§ Goal: Format as a numbered list the lines of the entries starting at the line containing "You are a GUI" and ending at the line containing "Task: Open Anonymous", omitting blank lines. Leave the pictures out.
-- Start Stored data --
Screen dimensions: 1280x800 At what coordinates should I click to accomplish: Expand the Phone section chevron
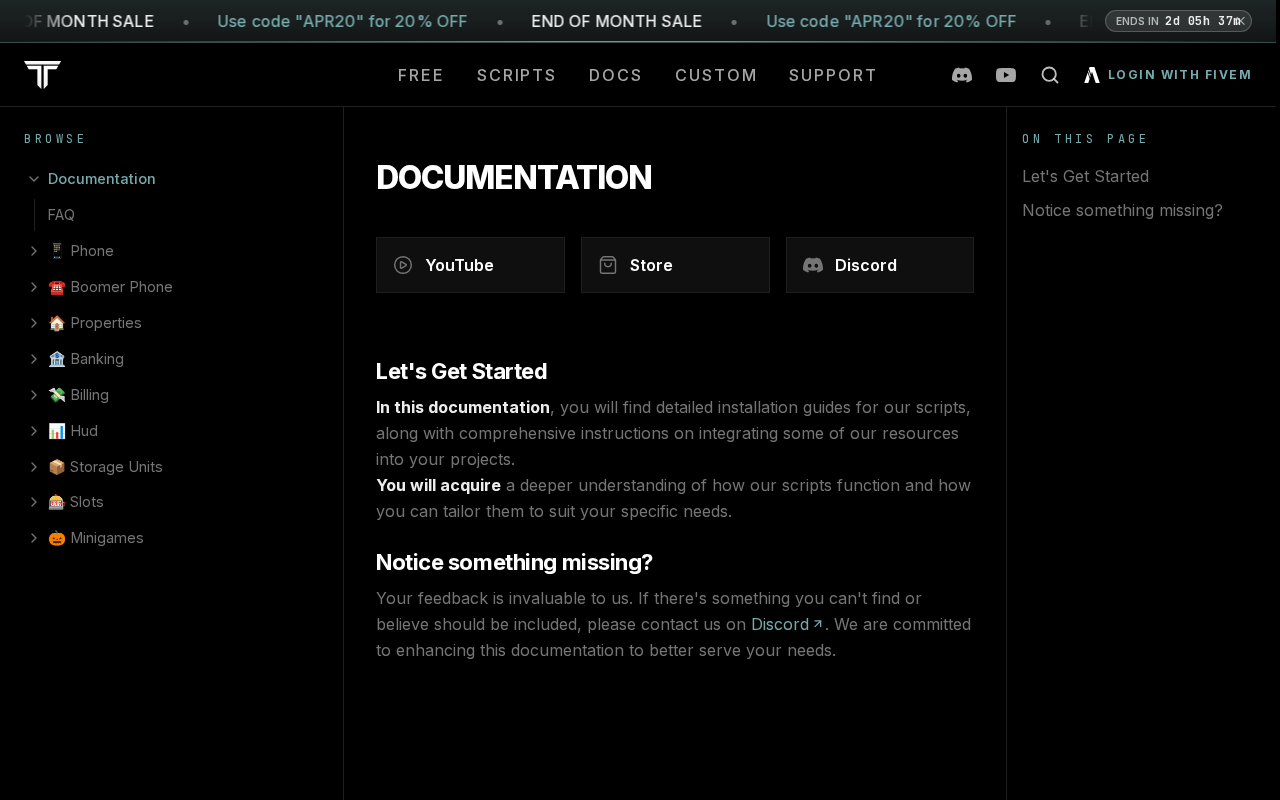pos(34,251)
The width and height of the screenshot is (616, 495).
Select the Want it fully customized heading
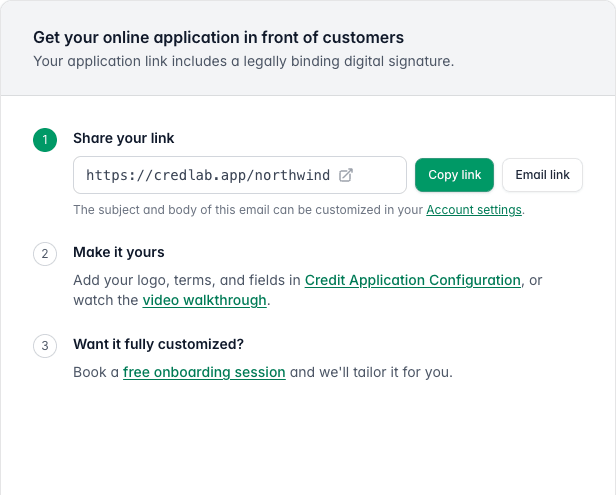[x=158, y=344]
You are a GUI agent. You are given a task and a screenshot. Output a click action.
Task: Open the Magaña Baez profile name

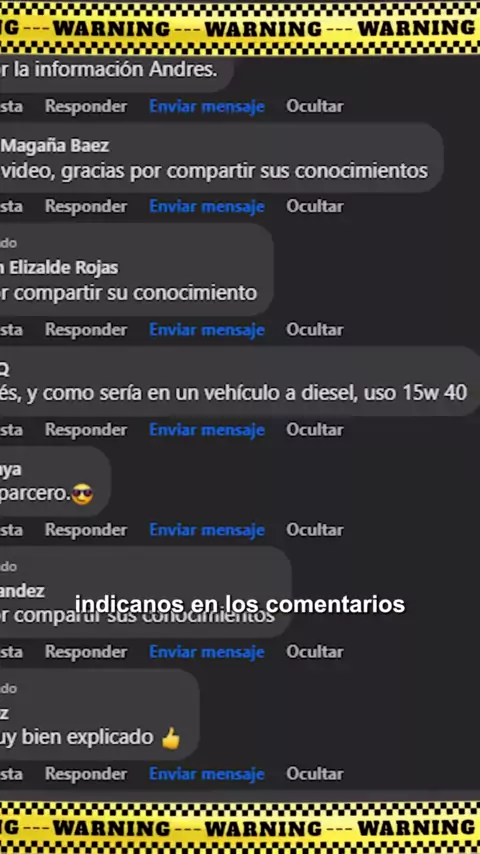(54, 146)
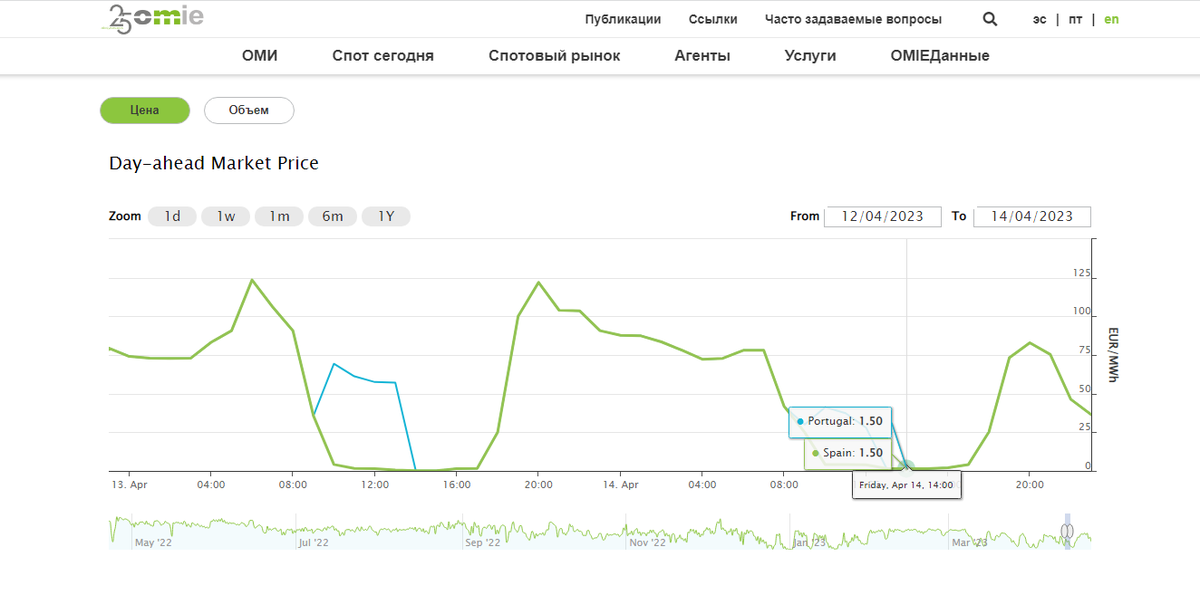Expand the OMIEДанные menu
1200x595 pixels.
point(939,56)
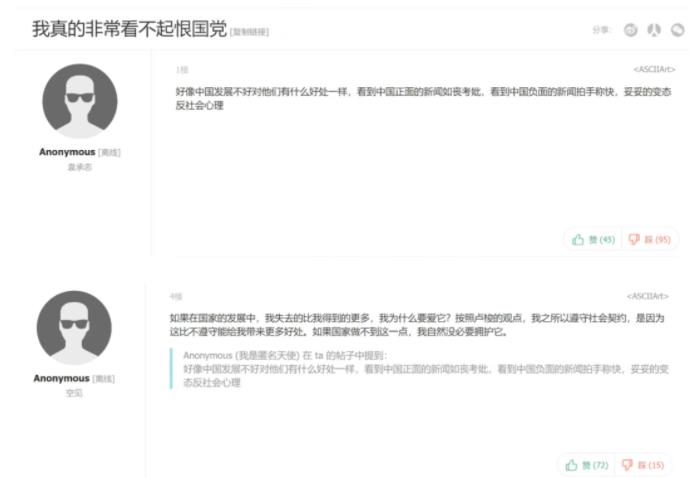Image resolution: width=700 pixels, height=478 pixels.
Task: Open Anonymous username on the first post
Action: pyautogui.click(x=66, y=152)
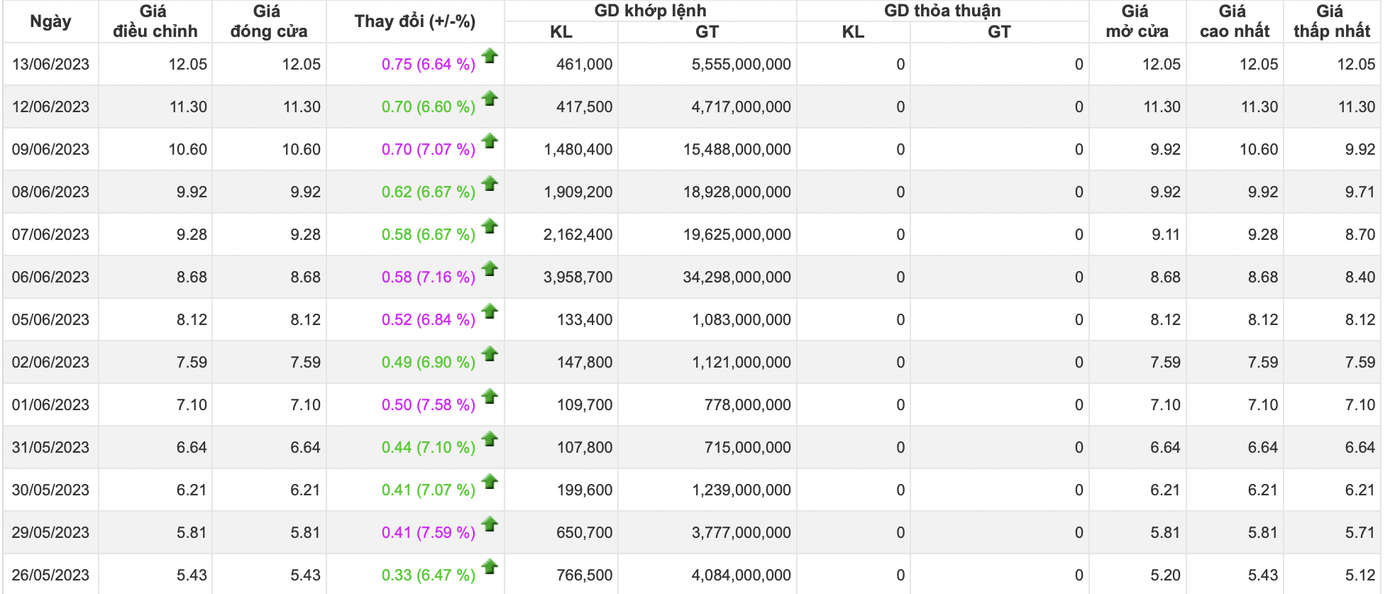Click the 0.75 (6.64 %) change value
The width and height of the screenshot is (1390, 594).
[x=428, y=64]
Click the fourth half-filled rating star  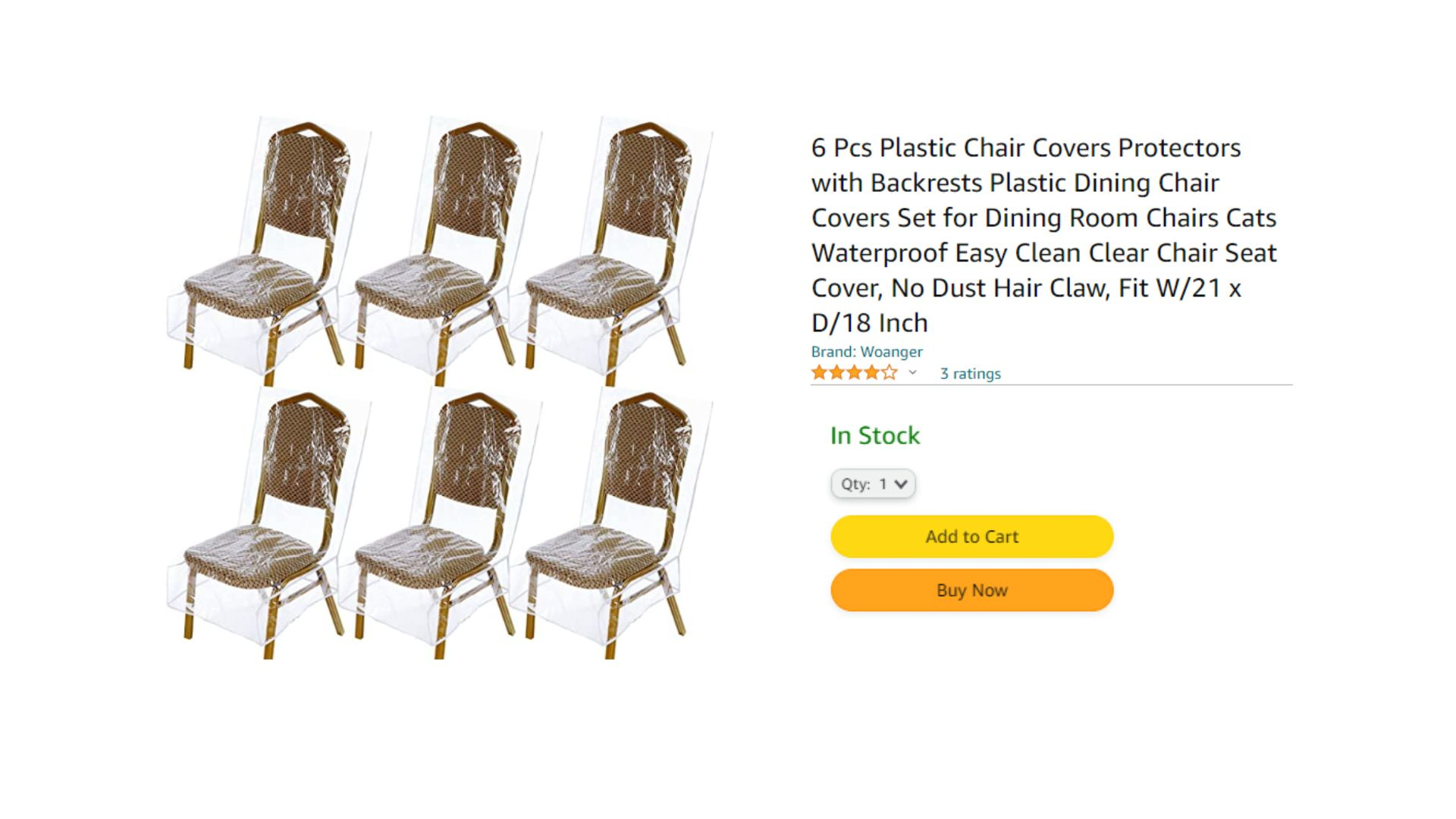point(872,372)
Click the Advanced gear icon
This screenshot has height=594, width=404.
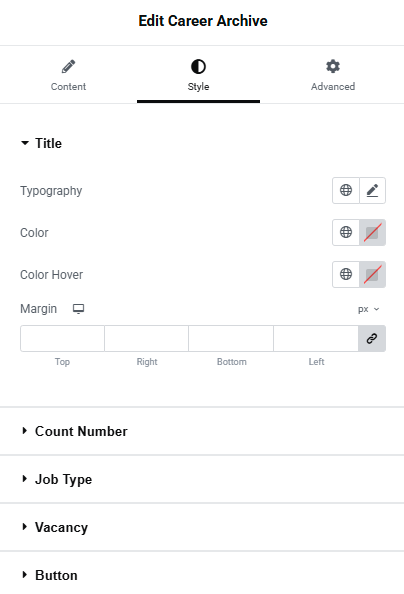(333, 66)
-- End Stored data --
§ Complete answer:
1. You are a GUI agent. You are given a task and a screenshot. Output a click action.
2. Task: Open the Magaña Baez profile name
3. (54, 146)
4. Expand the OMIEДанные menu
5. 1200x595 pixels.
6. point(939,56)
7. Image resolution: width=700 pixels, height=478 pixels.
8. Task: Open Anonymous username on the first post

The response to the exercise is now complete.